Alice pressed her face against the Dialetheia, brushing her cheeks against its petals. It smelled like another world; like a garden in spring, like fresh rain and birdsong. The world used to smell like this , she thought. I used to smell this all the time.

“In any case,” said Elspeth, “I don’t think they’re so difficult to find after all.”

“No?”

“We don’t understand the gods very well,” said Elspeth.

“But we should not assume they have the same constraints as mortal beings. King Yama theoretically has control over his entire domain. I don’t think he lets something like a True Contradiction hang around just out of sheer negligence. I don’t think the gods do negligence.”

“Then you think he left it here on purpose.”

“Rules are so boring,” said Elspeth. “So is infinity. You can’t knock about a closed system forever; the possibilities run out. I think, then, sometimes the gods like to play. Just for the hell of it.”

“Peter thought something similar,” said Alice. “It’s how he interpreted Godel. There are always exceptions. There’s always something unexplainable, meaning at some level everything becomes possible.”

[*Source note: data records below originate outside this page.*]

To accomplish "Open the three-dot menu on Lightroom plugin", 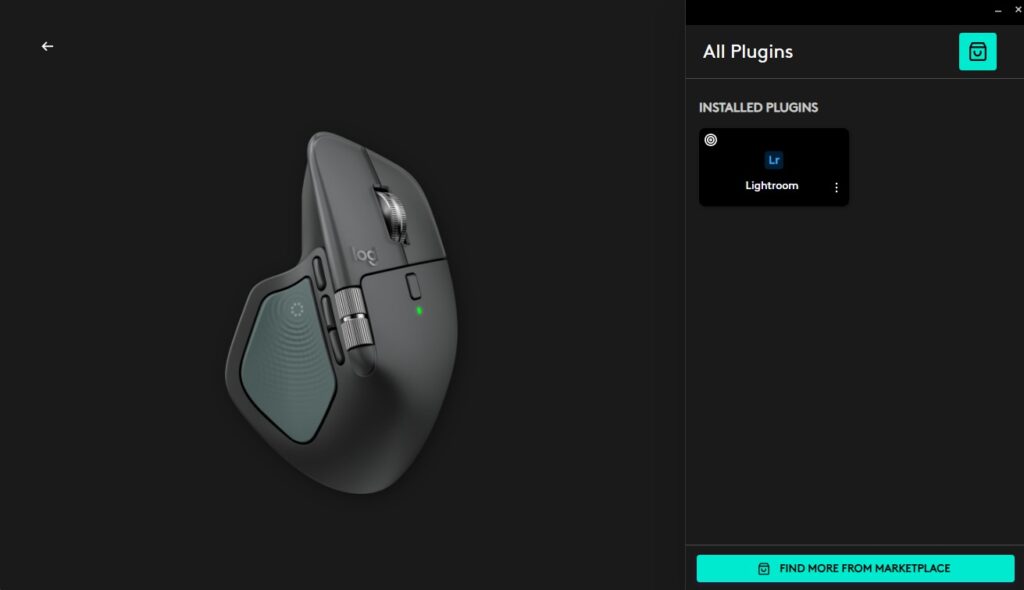I will click(x=836, y=188).
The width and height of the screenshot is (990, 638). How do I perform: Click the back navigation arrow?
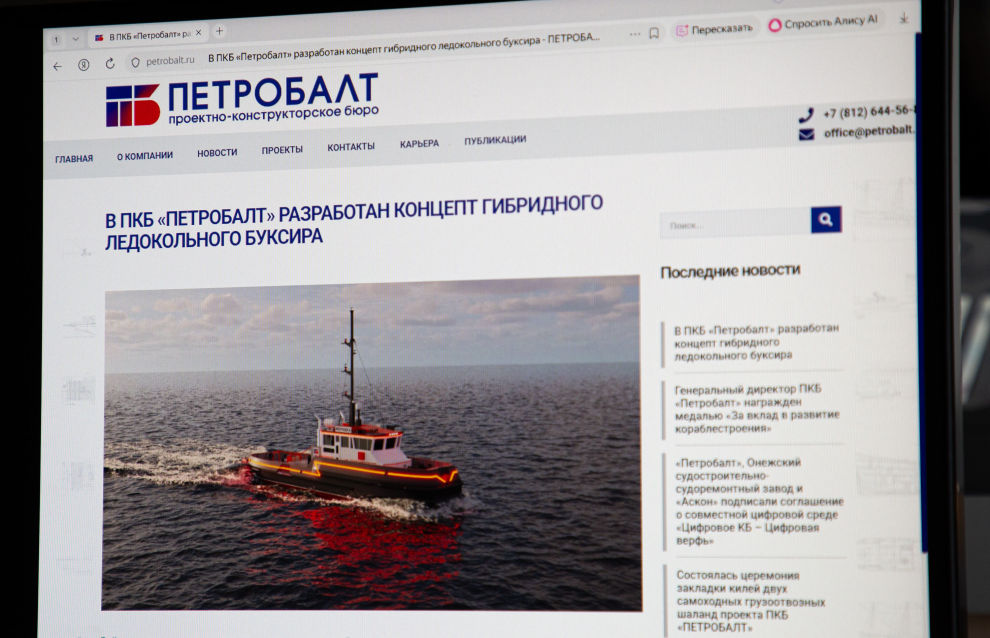[x=56, y=66]
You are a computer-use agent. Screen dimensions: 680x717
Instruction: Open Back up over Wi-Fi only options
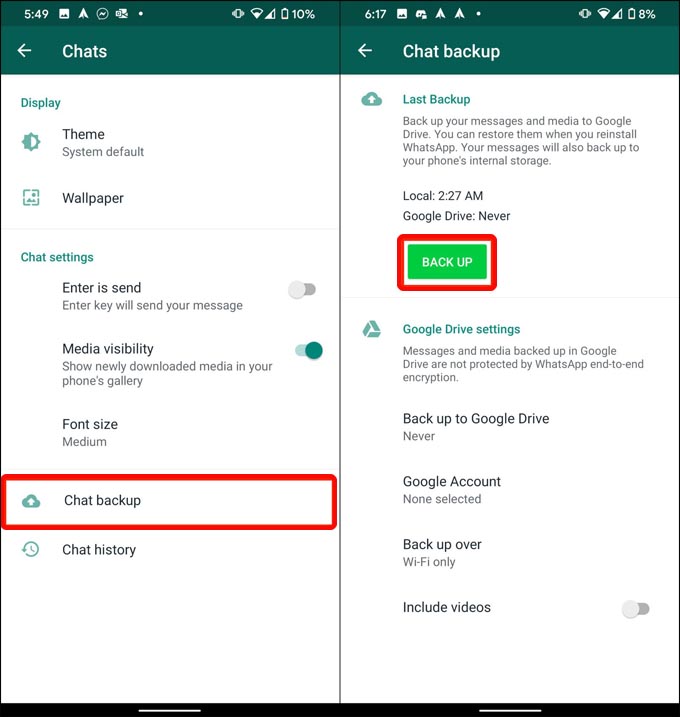coord(510,552)
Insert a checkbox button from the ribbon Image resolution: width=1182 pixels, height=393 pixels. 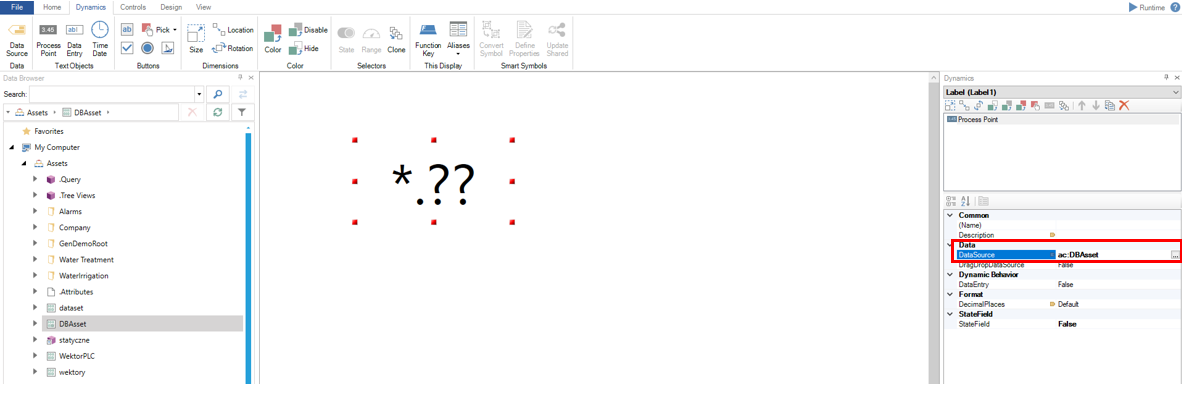[127, 48]
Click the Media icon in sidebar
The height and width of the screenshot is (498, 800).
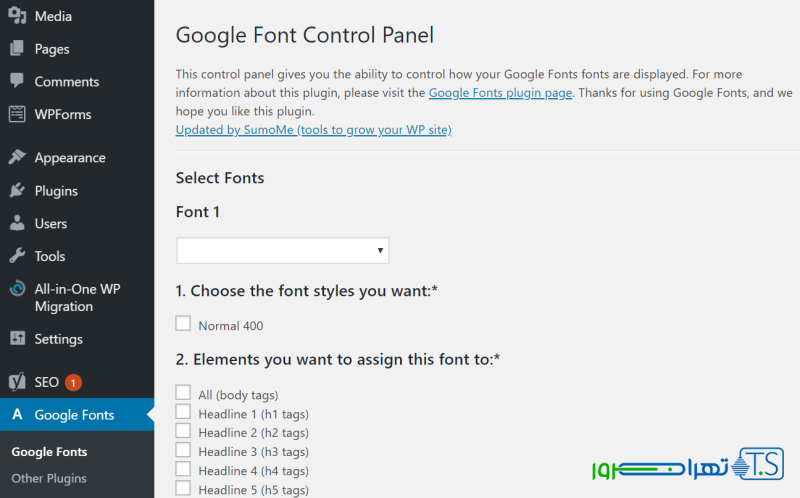(x=17, y=16)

“That’s a good sentiment to hold on to,” said Elspeth. “Better than the alternative.”

“So you’re going to find another one.”

“Eh.” Elspeth gave her a little smile. “Maybe.”

Realization dawned. “You’re not searching anymore.”

“I’ve held off the inevitable for so long.” Elspeth had a faraway look in her eyes. “And I don’t want to put it off any longer. I’m tired of the Neurath , understand? I’m tired of always bobbing out at sea. I want someone to ferry me over.”

“I’ve seen them,” said Alice. “The ship, the angels. They came for Gradus, and I watched...”

Elspeth pressed forward, eager. “Oh, yes?”

“And it was beautiful.” Alice was so glad she did not have to lie. “Exactly like all the stories promised. They let you board. They let you drink. And then they take you over the horizon, to whatever lies beyond.”

Elspeth rapped her knuckles against her wooden seat. “Then let’s hope they’ll come for me eventually.”

“You’re way ahead of everyone in Dis,” said Alice. “You’ll do fine.”

Elspeth nodded. Alice saw her lips tighten with something—fear, perhaps—but they just as soon gave way to Elspeth’s typical resolve. “Any chance you could tell me how to get out of there quick?”

“You think I know?”

Elspeth chuckled. “Fair, that. Any advice, then?”

“Avoid the citadel.” Alice settled back, gripping the Dialetheia tight against her chest. “The citadel’s a waste of time.”